- Activity: Only the lines of the data below from the one with "Click the 23% conversion badge" through the one with "The height and" are wanted. Repeat them exactly.

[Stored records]
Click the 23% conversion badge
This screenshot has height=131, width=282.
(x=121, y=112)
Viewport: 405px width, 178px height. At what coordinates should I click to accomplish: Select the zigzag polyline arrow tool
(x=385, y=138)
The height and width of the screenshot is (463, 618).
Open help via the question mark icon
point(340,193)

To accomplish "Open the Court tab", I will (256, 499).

==

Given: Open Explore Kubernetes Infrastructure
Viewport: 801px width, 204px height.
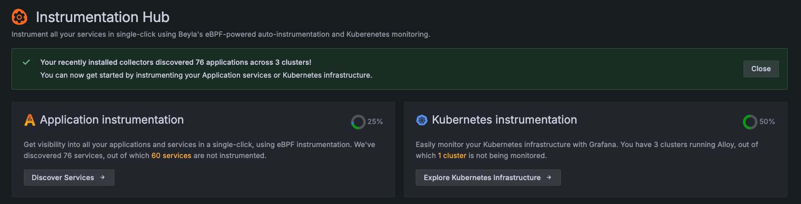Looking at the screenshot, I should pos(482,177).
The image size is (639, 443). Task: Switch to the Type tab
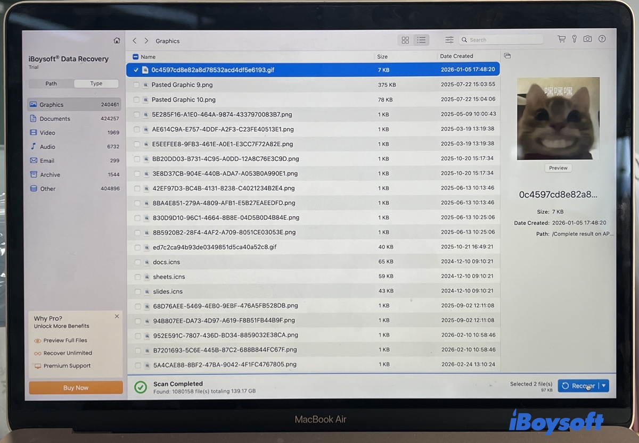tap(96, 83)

- Completed task:
Click the 23% conversion badge
This screenshot has height=131, width=282.
(x=121, y=112)
Viewport: 405px width, 178px height. At what coordinates should I click to accomplish: Select the zigzag polyline arrow tool
(x=385, y=138)
The height and width of the screenshot is (463, 618).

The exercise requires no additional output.